Discover the Sourgrass Recreation Area, found just outside Dorrington off of Boards Crossing Road from Highway 4.  This beautiful spot provides easy access to a day-use area with picnic and BBQ areas, restrooms, and the 49-site USFS campground, Wa Ka Luu Hep Yoo – WaKaLu is the MiWuk meaning for “river” and Hep You meaning “untamed” or “wild force of nature”. Over 2,000 years ago, the campground was the site of a seasonal, MiWuk village established under tall pines, incense cedars, and black oaks growing around enormous, granite boulders. You can still see markers of the Native American way of life such as the preserved grinding stones throughout the campground. Perfect for picnicking, hiking and exploring river shore trails, fly fishing, or, for the highly experienced rafter, there is a put-in for this segment of Class IV+ whitewater.  Remember, especially in the spring, the river rocks and trails get really slippery, and this segment of the river is swift and turbulent.  Swimming is strongly discouraged.

White Pines Lake

Attractions: White Pines Lake | Lisa Boulton
White Pines Lake | Lisa Boulton

Get geared up. Whether it’s the beginning of spring, and you’re looking for wildflowers and picnicking, the middle of the summer, and you’re looking to canoe or paddleboard on White Pines Lake, or there’s a fresh layer of snow, and you’d love to snowshoe and make some fresh tracks along the Arnold Rim Trail, Sierra Nevada Adventure Company (SNAC) should be your first stop. This local outfitter and outdoor store has a variety of rental options and can always point you in the direction of a great adventure. Or, head over to Ebbetts Pass Sporting Goods for local insider fishing tips and all kinds of rentals for outdoor activities – no matter the season! One of the most amazing things about this lake is that it is run 100% on volunteers and donations – the community owns and cares for the park. Be sure to help them out by keeping the lake clean and tidy after your visit.

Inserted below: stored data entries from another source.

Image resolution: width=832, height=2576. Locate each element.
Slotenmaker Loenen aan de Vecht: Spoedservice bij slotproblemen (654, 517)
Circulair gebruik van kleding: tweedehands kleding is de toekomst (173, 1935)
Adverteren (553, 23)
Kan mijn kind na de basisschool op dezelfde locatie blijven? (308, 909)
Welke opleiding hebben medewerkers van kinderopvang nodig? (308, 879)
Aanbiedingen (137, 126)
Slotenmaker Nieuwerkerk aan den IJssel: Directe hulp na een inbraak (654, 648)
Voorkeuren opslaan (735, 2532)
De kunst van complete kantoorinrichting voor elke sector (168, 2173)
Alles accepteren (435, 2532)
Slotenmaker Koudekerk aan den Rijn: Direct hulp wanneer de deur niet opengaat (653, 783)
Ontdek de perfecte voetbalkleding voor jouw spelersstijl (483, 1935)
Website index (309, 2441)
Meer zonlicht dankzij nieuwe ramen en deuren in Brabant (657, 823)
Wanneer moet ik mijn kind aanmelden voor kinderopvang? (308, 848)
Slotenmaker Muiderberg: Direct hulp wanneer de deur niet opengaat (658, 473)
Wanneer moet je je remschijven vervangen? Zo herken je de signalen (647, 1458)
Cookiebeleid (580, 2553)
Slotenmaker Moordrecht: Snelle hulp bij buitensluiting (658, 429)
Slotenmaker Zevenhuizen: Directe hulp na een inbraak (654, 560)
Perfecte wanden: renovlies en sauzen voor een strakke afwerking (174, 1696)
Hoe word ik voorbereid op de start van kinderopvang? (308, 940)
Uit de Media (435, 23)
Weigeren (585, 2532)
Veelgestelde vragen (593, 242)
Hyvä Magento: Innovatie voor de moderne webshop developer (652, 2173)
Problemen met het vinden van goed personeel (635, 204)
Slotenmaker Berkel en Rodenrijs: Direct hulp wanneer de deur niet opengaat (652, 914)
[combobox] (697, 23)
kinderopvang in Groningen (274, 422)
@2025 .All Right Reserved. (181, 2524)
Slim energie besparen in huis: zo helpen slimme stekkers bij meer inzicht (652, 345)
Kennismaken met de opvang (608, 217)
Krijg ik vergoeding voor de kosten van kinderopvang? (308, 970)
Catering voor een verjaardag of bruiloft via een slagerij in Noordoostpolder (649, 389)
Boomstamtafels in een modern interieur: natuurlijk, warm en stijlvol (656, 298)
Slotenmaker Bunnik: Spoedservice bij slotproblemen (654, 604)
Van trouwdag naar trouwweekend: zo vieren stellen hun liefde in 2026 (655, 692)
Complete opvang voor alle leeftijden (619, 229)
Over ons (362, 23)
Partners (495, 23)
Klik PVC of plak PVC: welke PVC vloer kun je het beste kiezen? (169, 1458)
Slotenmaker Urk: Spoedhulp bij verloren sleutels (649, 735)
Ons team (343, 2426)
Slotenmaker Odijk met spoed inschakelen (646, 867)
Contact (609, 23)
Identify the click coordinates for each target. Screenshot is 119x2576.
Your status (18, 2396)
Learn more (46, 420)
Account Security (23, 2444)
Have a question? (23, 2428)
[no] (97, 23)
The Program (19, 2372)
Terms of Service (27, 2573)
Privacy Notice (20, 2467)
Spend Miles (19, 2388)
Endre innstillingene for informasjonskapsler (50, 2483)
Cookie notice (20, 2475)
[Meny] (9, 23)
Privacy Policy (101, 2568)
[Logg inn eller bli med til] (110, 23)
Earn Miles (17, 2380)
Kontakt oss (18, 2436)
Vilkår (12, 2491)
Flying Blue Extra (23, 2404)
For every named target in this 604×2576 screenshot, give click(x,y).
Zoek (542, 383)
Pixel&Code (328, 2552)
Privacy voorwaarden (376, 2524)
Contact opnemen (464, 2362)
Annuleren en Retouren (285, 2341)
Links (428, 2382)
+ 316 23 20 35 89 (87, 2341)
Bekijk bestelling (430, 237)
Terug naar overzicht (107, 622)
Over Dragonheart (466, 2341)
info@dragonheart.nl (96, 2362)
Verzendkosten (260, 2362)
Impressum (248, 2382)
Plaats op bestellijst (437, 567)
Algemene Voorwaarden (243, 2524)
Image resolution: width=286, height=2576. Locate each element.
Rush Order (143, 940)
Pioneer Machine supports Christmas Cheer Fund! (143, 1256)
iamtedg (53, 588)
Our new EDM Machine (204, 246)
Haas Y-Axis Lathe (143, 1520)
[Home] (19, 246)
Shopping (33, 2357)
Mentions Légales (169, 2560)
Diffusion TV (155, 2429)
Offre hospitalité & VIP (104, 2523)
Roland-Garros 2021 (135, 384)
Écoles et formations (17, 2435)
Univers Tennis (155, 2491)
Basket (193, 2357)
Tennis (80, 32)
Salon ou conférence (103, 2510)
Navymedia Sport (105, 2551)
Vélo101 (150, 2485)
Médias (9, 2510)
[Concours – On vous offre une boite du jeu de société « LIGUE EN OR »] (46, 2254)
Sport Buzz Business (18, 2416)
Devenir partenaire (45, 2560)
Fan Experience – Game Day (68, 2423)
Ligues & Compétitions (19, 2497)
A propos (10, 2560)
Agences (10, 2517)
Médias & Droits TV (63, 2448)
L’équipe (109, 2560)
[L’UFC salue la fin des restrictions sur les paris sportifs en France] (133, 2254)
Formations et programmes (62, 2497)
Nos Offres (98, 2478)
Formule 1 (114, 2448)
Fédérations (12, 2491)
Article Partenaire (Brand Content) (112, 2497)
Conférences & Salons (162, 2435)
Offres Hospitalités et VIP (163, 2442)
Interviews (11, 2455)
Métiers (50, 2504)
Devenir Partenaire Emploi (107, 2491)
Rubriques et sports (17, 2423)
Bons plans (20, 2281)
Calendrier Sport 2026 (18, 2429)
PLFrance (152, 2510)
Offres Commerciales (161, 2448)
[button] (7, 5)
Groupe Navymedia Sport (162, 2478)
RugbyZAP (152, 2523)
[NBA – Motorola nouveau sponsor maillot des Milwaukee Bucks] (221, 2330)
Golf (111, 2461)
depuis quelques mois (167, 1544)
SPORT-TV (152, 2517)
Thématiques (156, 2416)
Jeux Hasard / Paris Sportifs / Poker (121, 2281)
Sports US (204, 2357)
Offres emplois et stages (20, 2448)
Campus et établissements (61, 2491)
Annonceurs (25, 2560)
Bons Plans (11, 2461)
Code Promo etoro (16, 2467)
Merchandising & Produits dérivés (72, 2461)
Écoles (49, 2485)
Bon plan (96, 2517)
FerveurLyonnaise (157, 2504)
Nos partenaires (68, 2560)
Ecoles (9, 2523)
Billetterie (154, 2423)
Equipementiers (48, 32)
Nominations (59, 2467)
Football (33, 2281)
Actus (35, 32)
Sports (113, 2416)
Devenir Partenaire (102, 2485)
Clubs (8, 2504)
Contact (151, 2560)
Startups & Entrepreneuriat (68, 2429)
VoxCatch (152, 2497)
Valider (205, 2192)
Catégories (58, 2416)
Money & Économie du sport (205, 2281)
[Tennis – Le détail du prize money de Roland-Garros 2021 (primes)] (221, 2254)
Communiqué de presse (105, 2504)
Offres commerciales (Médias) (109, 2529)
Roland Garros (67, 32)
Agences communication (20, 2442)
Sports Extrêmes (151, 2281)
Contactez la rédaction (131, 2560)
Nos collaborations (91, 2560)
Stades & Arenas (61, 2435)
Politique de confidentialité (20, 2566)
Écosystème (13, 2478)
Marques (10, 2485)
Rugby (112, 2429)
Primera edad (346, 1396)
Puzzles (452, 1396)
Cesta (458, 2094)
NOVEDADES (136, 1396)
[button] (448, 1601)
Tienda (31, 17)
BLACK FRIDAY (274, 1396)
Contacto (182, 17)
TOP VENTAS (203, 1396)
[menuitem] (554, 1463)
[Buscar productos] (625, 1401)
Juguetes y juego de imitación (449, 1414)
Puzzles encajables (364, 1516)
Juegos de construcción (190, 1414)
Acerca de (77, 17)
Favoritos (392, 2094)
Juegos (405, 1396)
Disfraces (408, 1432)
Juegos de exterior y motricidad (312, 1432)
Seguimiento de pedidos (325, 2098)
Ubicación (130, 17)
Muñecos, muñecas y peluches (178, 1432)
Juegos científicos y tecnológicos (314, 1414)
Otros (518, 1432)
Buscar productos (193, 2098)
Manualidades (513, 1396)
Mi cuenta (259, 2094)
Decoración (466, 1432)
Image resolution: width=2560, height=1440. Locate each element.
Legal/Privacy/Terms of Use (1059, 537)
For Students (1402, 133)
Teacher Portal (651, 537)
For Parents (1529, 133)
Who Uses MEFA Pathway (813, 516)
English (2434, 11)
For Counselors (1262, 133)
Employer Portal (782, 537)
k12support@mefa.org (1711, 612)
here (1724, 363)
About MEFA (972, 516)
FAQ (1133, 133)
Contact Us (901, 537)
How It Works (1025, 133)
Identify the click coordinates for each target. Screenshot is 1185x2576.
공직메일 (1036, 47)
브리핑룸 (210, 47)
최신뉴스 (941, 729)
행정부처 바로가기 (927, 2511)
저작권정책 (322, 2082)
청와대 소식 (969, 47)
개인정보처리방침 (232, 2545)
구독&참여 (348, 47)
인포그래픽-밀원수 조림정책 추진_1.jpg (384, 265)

Mountain Biking Trails EVERYWHERE

The Highway 4 Corridor packs in hundreds of exquisite biking trails of all levels for all kinds of riders. From the Arnold Rim Trail to Bear Valley, you will find trails that will get your heart pumping and take you to and through some incredible Sierra Nevada mountain top views. Stop in to Mountain Aloha Mountain Biking shop in Avery or Bear Valley Bicycles to find all the latest and greatest info about mountain biking gear, trails, and community.

The Arnold Rim Trail (ART) is a unique, non-motorized trail system at mid-elevation in the central Sierra Nevada Mountains designed for hikers, mountain bikers and equestrians, connecting the many wonders of public lands along the Ebbetts Pass National Scenic Byway stretch of Hwy 4 to its communities, creating a high level of access for its residents and visitors. You’ll discover breathtaking vistas with panoramic views stretching from Mt. Diablo in the East Bay Area to snowy Mt. Lyell on the high eastern slopes of the Sierras near Yosemite, then dive down into canyons with streams coursing through the shade of older growth forests of cedar, pine, fir and oak.

Bear Valley has opened two mountain biking trails, both accessible by a highspeed chair lift recently outfitted with bike carriers. More than four miles of trails integrate berms, bank turns, tabletops, and other features mountain bikers expect on a proper biking trail. The new trails integrate the existing trails throughout Bear Valley and create a complete loop between the Bear Valley Lodge and the Village. Bear Valley Adventure Company updates trail conditions and can be of invaluable information for the best mountain biking adventures.